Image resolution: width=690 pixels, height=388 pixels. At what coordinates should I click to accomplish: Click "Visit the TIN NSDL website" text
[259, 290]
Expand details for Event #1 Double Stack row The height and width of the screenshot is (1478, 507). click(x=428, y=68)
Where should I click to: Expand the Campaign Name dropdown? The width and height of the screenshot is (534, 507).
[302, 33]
....
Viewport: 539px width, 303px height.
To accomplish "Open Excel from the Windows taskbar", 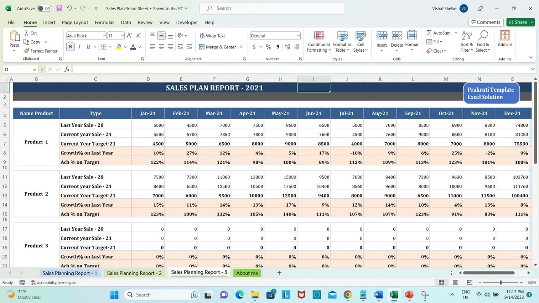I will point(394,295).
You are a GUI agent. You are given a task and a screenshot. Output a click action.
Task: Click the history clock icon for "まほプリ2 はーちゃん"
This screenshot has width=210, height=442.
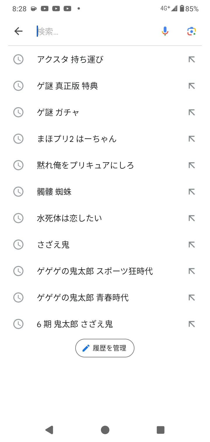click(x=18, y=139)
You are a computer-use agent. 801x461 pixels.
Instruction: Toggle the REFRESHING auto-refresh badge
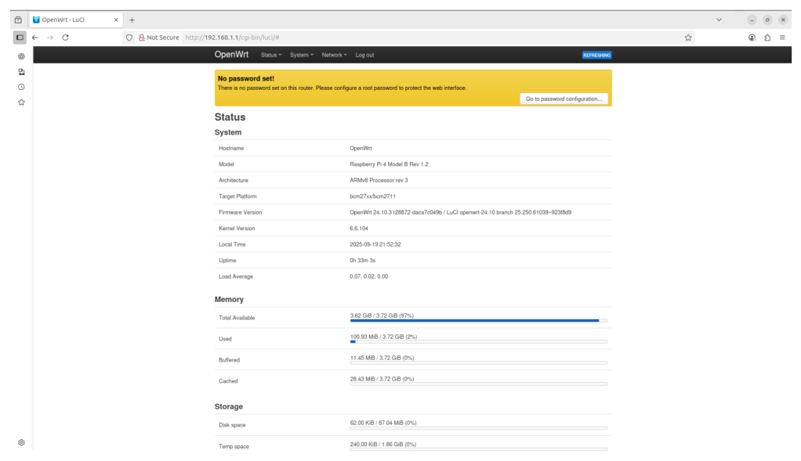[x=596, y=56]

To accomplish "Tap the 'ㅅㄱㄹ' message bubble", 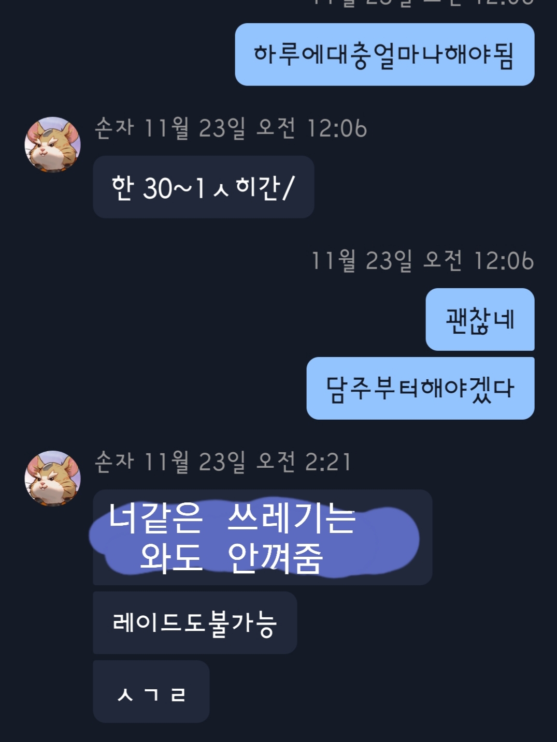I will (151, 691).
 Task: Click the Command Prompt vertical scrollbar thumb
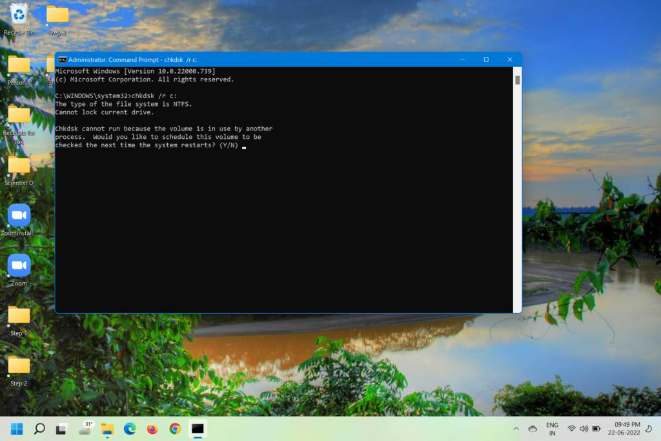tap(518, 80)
....
Brief:
Scan the lines above for the word "agent" and copy every one where it occurs.

Result of this task:
You are a GUI agent. You are given a task and a screenshot. Output a click action.
You are a computer-use agent. 801x461 pixels.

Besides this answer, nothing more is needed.